I would like to cross-validate a neural network using the package neuralnet
and caret
.
The data df
can be copied from this post.
When running the neuralnet()
function, there is an argument called hidden
where you can set the hidden layers and neurons in each. Let's say I want 2 hidden layers with 3 and 2 neurons respectively. It would be written as hidden = c(3, 2)
.
However, as I want to cross-validate it, I decided to use the fantastic caret
package. But when using the function train()
, I do not know how to set the number of layers and neurons.
Does anyone know where can I add these numbers?
This is the code I ran:
nn <- caret::train(DC1 ~ ., data=df,
method = "neuralnet",
#tuneGrid = tune.grid.neuralnet,
metric = "RMSE",
trControl = trainControl (
method = "cv", number = 10,
verboseIter = TRUE
))
By the way, I am getting some warnings with the previous code:
predictions failed for Fold01: layer1=3, layer2=0, layer3=0 Error in cbind(1, pred) %*% weights[[num_hidden_layers + 1]] :
requires numeric/complex matrix/vector arguments
Ideas on how to solve it?
When using neural net model in caret in order to specify the number of hidden units in each of the three supported layers you can use the parameters layer1
, layer2
and layer3
. I found out by checking the source.
library(caret)
grid <- expand.grid(layer1 = c(32, 16),
layer2 = c(32, 16),
layer3 = 8)
Use case with BostonHousing data:
library(mlbench)
data(BostonHousing)
lets just select numerical columns for the example to make it simple:
BostonHousing[,sapply(BostonHousing, is.numeric)] -> df
nn <- train(medv ~ .,
data = df,
method = "neuralnet",
tuneGrid = grid,
metric = "RMSE",
preProc = c("center", "scale", "nzv"), #good idea to do this with neural nets - your error is due to non scaled data
trControl = trainControl(
method = "cv",
number = 5,
verboseIter = TRUE)
)
The part
preProc = c("center", "scale", "nzv")
is essential for the algorithm to converge, neural nets don't like unscaled features
Its super slow though.
nn
#output
Neural Network
506 samples
12 predictor
Pre-processing: centered (12), scaled (12)
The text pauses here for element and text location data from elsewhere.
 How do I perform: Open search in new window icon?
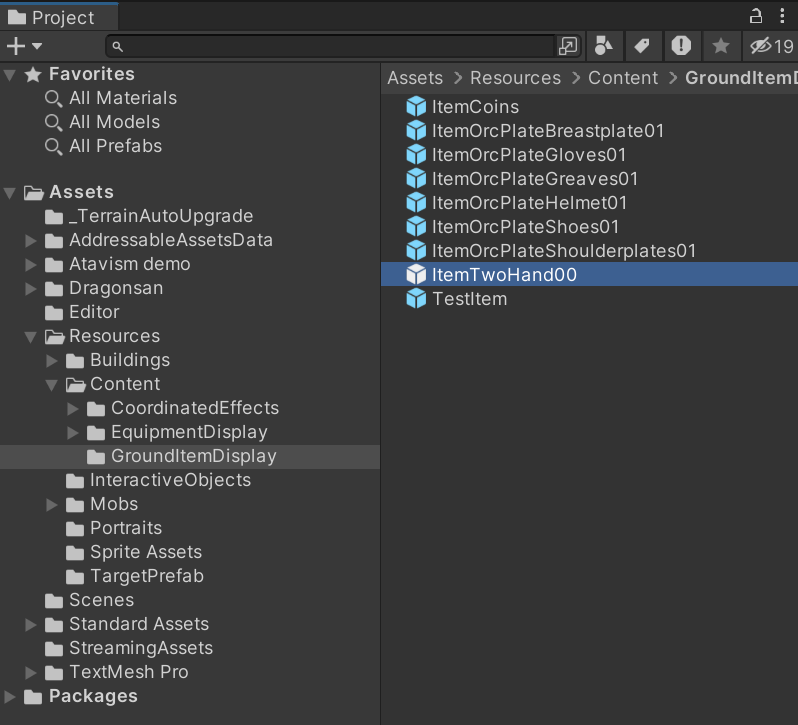pos(568,46)
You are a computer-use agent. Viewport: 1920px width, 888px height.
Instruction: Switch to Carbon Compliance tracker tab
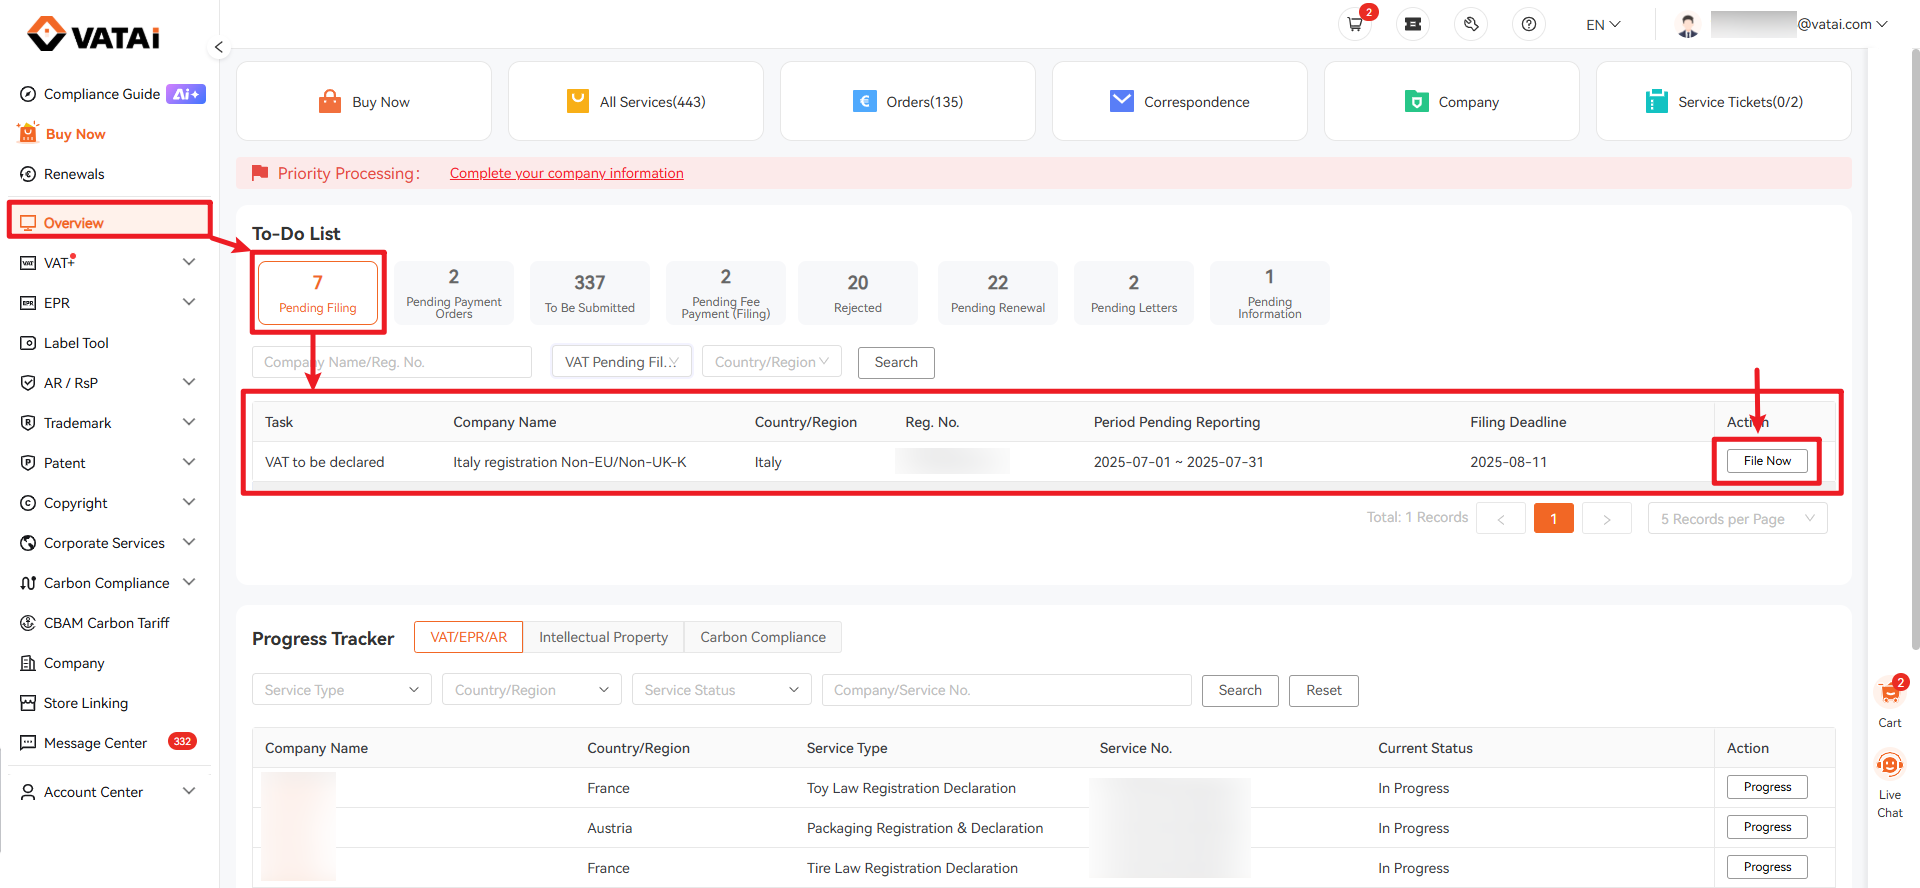(x=762, y=637)
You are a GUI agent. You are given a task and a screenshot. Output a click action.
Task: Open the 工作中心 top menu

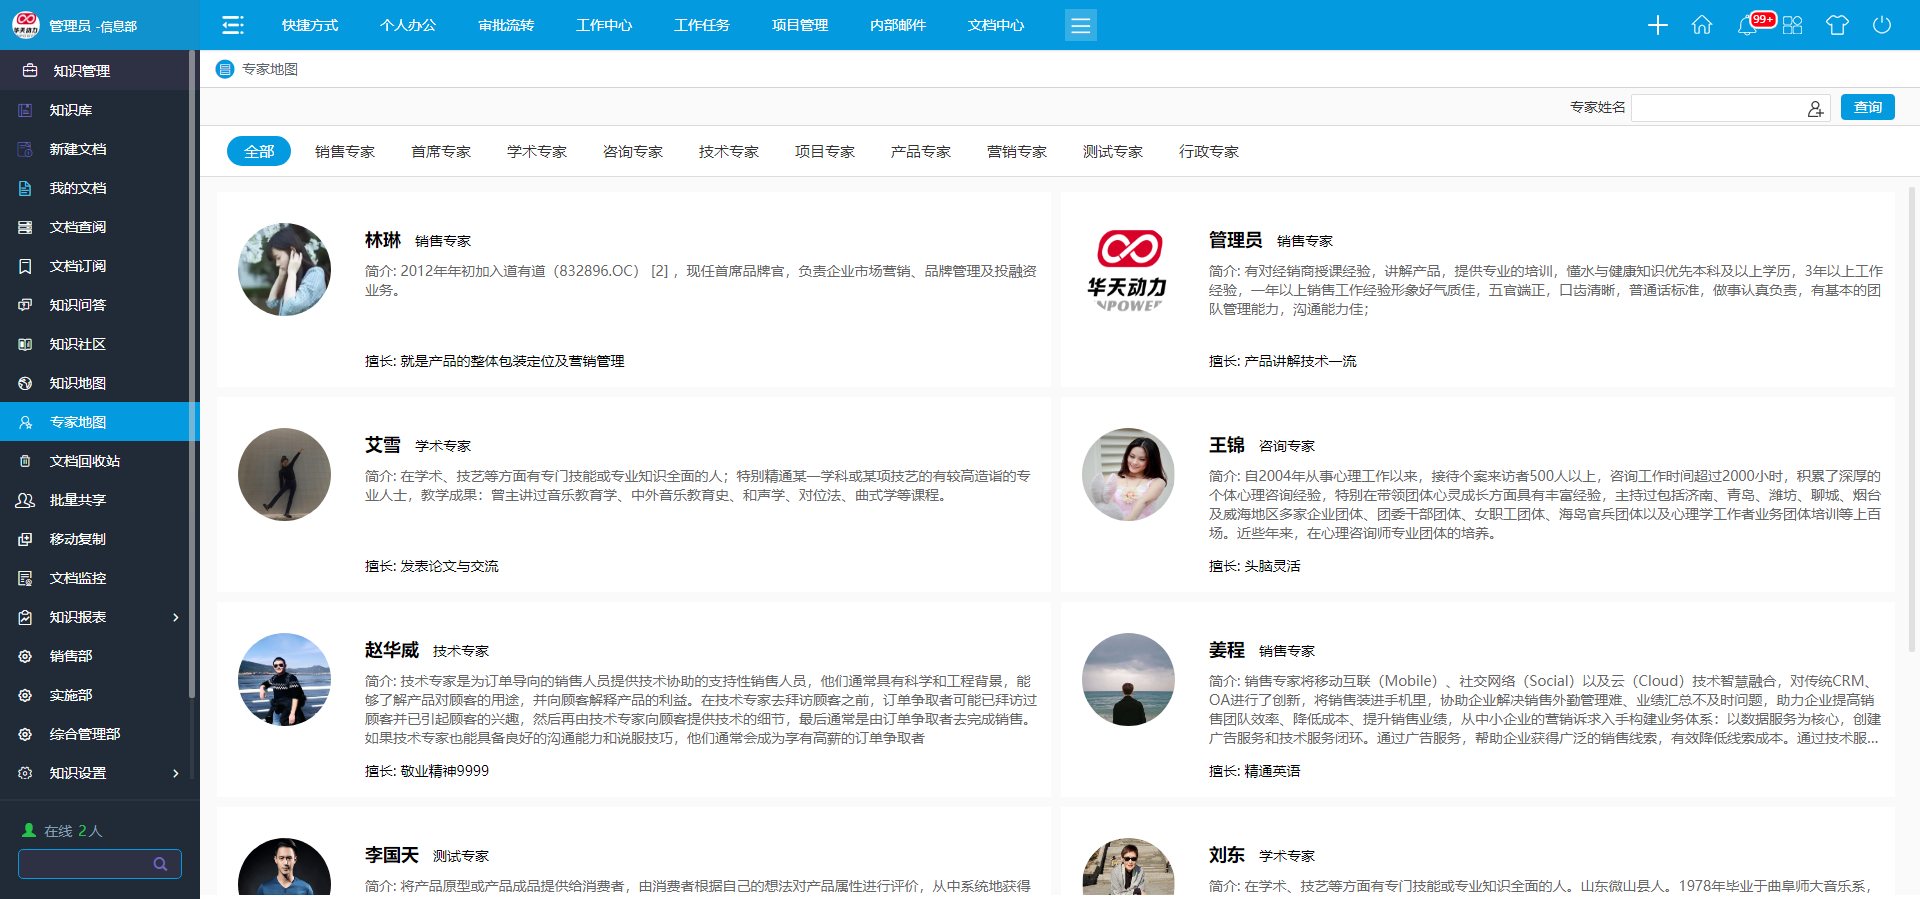pos(604,25)
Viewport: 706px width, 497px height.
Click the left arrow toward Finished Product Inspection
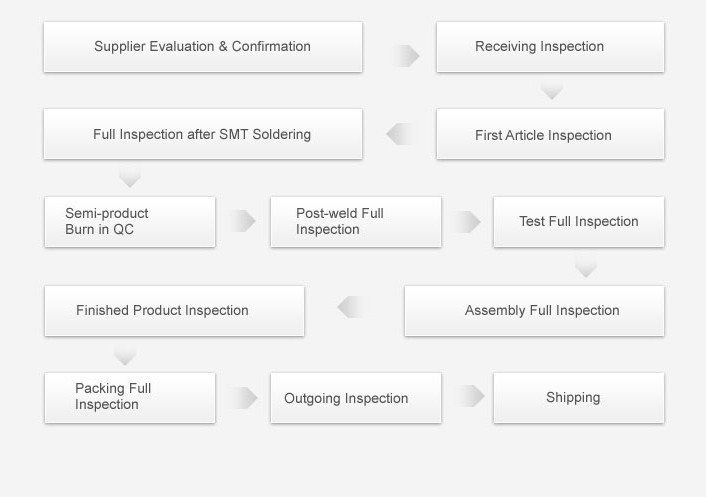pyautogui.click(x=353, y=307)
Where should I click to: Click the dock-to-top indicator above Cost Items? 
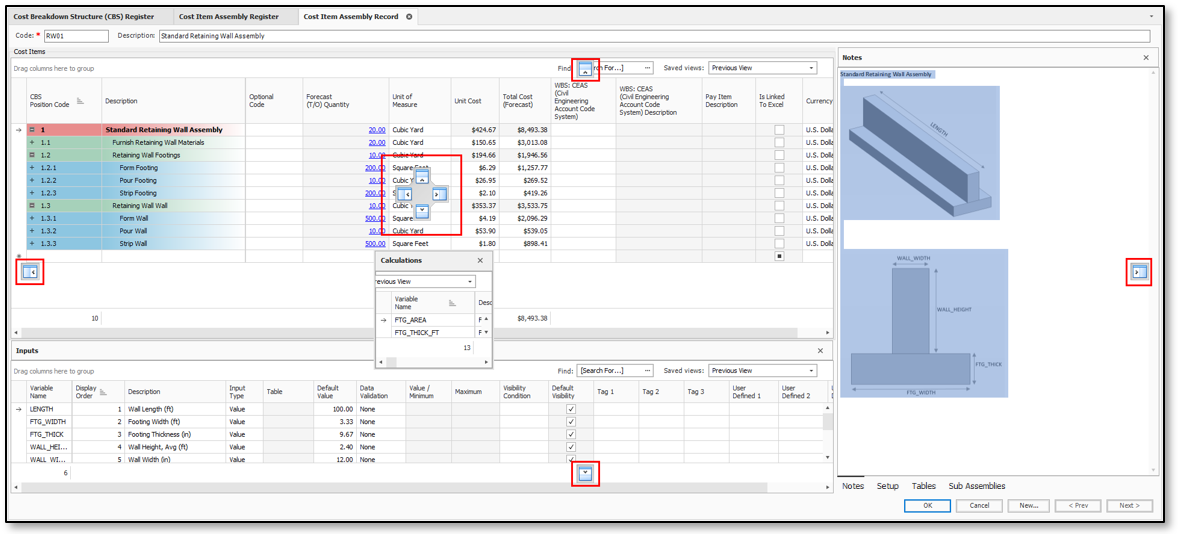pyautogui.click(x=585, y=70)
Resampling: Cross-Validated (5 fold)
Summary of sample sizes: 405, 404, 404, 405, 406
Resampling results across tuning parameters:
layer1 layer2 RMSE Rsquared MAE
16 16 NaN NaN NaN
16 32 4.177368 0.8113711 2.978918
32 16 3.978955 0.8275479 2.822114
32 32 3.923646 0.8266605 2.783526
Tuning parameter 'layer3' was held constant at a value of 8
RMSE was used to select the optimal model using the smallest value.
The final values used for the model were layer1 = 32, layer2 = 32 and layer3 = 8.